Le bilan-fleuve de mi-mandat fait par le Chef du gouvernement, le 24 avril dernier, devant les deux Chambres du parlement -deux heures et demie, une soixantaine de pages- est sans doute un temps fort de la présente session de printemps de cette institution. D’un côté, l’on a relevé le satisfecit que le chef de l’exécutif s’est accordé ainsi qu’à son cabinet. Mais de l′autre, c’est plutôt la censure, en particulier celle des partis d’opposition, mais également d’acteurs associatifs.
Le débat porte sur des questions de fond. La première a trait à l’effectivité des dix engagements pris en octobre 2021 dans le programme gouvernemental d’investiture. La deuxième regarde les multiples aspects sociaux qui restent préoccupants: les 3,2 millions de Marocains basculant sous le seuil de la vulnérabilité ou de la pauvreté, le recul autour de 19% du taux d’activité des femmes, l′aggravation du chômage à un taux de 13,9% et des prévisions d’accentuation d’ici la fin 2024, etc. Enfin, la relance économique incertaine avec une médiocre croissance de 2,1% pour cette même année, alors que la loi de finances tablait sur 3,2%. Pour le second mi-mandat, jusqu’à 2026, qu’en sera-t-il? Pour le Chef du gouvernement, les perspectives sont prometteuses. Mais encore? La consolidation annoncée de l’État social commande des mesures et des réformes qui tardent et peinent quelque peu à prendre forme et contenu: fiscalité, codes (pénal, procédure pénale, travail), même si celui de la famille est le plus avancé, parce que c’est un «chantier de règne».
Des incertitudes pèsent par ailleurs sur la pérennisation du financement du système social avec la consolidation des régimes de l′AMO et des aides sociales directes, dont les budgets sont de 26 milliards de dirhams (MMDH) en 2025 et de 29 MMDH en 2026. Enfin, comment ne pas noter la nécessaire grande réforme des régimes des retraites? Ce dossier doit être remis à l’ordre du jour en septembre prochain, pour mettre fin à une situation qui n’est plus tenable, la charge annuelle étant de l’ordre de 20 MMDH pour les finances publiques.
Il vaut de noter qu’au-delà de ce discours résolument optimiste et ambitieux -après tout, le Chef du gouvernement est dans son rôle-, l′on peut y voir une autre préoccupation: celle d’une sorte d’«échauffement», pour reprendre le vocabulaire sportif, en vue des élections législatives intéressant la Chambre des représentants de 2026 (celles de la Chambre des conseillers ne devant avoir lieu qu’en 2027, le mandat de ses membres étant de six ans).

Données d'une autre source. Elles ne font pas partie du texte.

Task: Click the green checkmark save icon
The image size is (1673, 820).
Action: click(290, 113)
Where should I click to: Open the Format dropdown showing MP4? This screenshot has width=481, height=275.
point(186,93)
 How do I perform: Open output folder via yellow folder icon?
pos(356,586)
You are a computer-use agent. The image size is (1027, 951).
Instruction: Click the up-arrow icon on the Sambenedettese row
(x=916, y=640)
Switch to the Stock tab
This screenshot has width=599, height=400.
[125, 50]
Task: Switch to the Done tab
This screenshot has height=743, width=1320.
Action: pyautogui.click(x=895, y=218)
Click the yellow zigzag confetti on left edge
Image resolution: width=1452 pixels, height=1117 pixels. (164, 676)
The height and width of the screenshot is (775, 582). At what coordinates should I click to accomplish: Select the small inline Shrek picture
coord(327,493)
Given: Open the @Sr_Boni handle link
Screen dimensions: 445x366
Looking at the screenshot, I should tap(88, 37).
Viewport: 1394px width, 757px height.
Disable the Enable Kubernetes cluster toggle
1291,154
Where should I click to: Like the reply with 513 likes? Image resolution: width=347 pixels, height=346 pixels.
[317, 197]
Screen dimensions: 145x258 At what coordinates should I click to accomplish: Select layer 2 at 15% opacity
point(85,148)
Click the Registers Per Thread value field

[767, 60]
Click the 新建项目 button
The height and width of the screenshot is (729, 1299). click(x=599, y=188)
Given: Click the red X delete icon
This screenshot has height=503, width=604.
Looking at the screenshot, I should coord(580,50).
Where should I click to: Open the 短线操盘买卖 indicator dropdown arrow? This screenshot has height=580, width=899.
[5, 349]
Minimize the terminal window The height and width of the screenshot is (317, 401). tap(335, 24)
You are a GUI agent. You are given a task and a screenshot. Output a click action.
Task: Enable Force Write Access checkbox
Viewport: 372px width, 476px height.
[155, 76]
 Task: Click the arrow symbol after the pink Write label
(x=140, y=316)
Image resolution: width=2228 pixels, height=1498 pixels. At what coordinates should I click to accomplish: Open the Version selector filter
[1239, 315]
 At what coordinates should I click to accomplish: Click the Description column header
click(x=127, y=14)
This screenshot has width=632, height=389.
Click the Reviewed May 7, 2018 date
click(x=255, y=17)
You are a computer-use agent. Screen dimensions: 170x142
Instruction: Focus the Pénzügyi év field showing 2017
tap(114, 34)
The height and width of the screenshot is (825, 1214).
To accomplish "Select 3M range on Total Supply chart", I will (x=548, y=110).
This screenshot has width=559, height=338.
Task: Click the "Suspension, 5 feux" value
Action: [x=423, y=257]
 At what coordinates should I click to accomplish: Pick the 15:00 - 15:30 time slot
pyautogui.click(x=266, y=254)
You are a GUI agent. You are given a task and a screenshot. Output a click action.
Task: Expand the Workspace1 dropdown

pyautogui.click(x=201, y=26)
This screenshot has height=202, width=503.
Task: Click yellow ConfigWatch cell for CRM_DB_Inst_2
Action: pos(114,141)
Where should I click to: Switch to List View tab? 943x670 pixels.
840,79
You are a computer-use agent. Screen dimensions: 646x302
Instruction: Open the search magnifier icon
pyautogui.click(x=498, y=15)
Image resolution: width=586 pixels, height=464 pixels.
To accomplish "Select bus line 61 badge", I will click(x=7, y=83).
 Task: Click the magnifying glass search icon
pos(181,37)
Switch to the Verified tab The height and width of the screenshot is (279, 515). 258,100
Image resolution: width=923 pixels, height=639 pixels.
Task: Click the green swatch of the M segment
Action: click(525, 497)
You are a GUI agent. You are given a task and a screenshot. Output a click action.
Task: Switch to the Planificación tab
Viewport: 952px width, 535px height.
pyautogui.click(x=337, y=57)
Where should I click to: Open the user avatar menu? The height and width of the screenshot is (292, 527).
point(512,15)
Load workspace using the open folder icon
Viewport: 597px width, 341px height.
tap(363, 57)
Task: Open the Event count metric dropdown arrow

Ce qui frappe aujourd’hui, n’est-ce pas l’impréparation et les ordres de marche des partis à cet horizon-là? Les partis d’opposition escomptent une amélioration de leurs résultats à cette échéance. Sur quels thèmes? Le bilan de ce cabinet, jugé insuffisant? Leurs propositions alternatives? Quant aux trois composantes de la majorité actuelle, une approche différenciée semble s’imposer, compte tenu de la situation spécifique de chacune d’entre elles. Le PAM a tenu son 5ème congrès les 8 et 9 février dernier. Une «troïka» a succédé au secrétaire général Abdellatif Ouahbi, avec Fatima Ezzahra El Mansouri, coordinatrice, Mohamed Mehdi Bensaïd et Salaheddine Aboulghali. C’était là une traduction d’une situation de carence jugée pénalisante aujourd’hui et demain. Pour autant, cela permettra-t-il d’améliorer l’attractivité et la capacité de mobilisation du parti du Tracteur dans un schéma préélectoral d’ici 2026? Quant à la formation istiqlalienne, elle a fini par enjamber quelque deux ans de «stand by», marqués par la rivalité, et pratiquement le bras de fer, entre le groupe du maire de Laâyoune, Hamdi Ould Errachid, et celui de Nizar Baraka, secrétaire général depuis le 7 octobre 2017. Le 18ème congrès, tenu les 26 et 28 avril, a vu sa reconduction pour un nouveau mandat de quatre ans. Mais la finalisation d’un «deal» entre les deux clans reste encore laborieuse pour ce qui est de la désignation d’un inspecteur général, Numéro deux en fait, et des 34 membres du comité exécutif… En tout état de cause, ce parti se veut en ordre de marche pour 2026. Il espère à tout le moins consolider ses acquis parlementaires actuels, avec 81 députés.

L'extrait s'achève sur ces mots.